In this study, researchers evaluated the risk of de novo cancer after intestinal transplantation.
They assessed a total of 168 consecutive intestinal transplant recipients.
They also used Surveillance, Epidemiology, and End Results data to calculate the expected rates of de novo cancers in the general population.
Mean follow-up was 47 months; during this time 4% of patients developed non-lymphoid de novo cancer. Cumulative risk was 3% at 5 years and 28% at 10 years.
|Morbidity was higher in patients under 25.|
The team calculated that the expected rate of malignancy in the general population was 0.58. They found that the risk among intestinal recipients was 8.7 times higher.
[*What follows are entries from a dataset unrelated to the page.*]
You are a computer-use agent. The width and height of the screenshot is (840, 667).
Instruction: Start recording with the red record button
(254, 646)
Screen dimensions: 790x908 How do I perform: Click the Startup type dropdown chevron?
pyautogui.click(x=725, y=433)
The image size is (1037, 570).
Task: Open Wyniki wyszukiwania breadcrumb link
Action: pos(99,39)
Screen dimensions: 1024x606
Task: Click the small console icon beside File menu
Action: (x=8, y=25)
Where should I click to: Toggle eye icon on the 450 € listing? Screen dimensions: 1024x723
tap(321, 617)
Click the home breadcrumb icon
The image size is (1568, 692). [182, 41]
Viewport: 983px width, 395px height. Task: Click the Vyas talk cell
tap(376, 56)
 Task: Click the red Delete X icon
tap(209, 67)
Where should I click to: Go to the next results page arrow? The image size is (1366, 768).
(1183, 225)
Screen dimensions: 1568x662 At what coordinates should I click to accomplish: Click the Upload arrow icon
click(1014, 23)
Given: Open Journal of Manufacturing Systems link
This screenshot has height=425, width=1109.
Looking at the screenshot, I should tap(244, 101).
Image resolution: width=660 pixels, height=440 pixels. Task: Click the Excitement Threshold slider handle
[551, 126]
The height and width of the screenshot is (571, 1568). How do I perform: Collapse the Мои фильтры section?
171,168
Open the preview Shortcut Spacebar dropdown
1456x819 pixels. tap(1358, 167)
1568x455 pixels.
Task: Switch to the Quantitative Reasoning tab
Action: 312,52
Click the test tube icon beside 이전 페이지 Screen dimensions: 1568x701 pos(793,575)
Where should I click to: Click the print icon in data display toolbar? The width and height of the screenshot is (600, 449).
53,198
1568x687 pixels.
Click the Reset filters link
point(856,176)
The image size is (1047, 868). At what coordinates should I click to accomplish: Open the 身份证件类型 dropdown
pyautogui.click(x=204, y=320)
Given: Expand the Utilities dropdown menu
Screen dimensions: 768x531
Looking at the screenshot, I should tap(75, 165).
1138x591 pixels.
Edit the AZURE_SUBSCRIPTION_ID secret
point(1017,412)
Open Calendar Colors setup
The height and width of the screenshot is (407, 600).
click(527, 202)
In addition, morbidity was significantly higher in patients under 25.
The researchers determined that induction immunosuppression was associated with early onset of de novo cancer.
Patient survival after diagnosis of de novo cancer was 72% at 1 year, 57% at 2 years, and 29% at 5 years.
Dr Kareem Abu-Elmagd and colleagues concluded, "With conventional immunosuppression, intestinal recipients are at a significantly higher risk of developing de novo cancer when compared with the general population".
"Thus, a novel tolerogenic immunosuppressive strategy has been recently implemented to reduce the lifelong need for immunosuppression."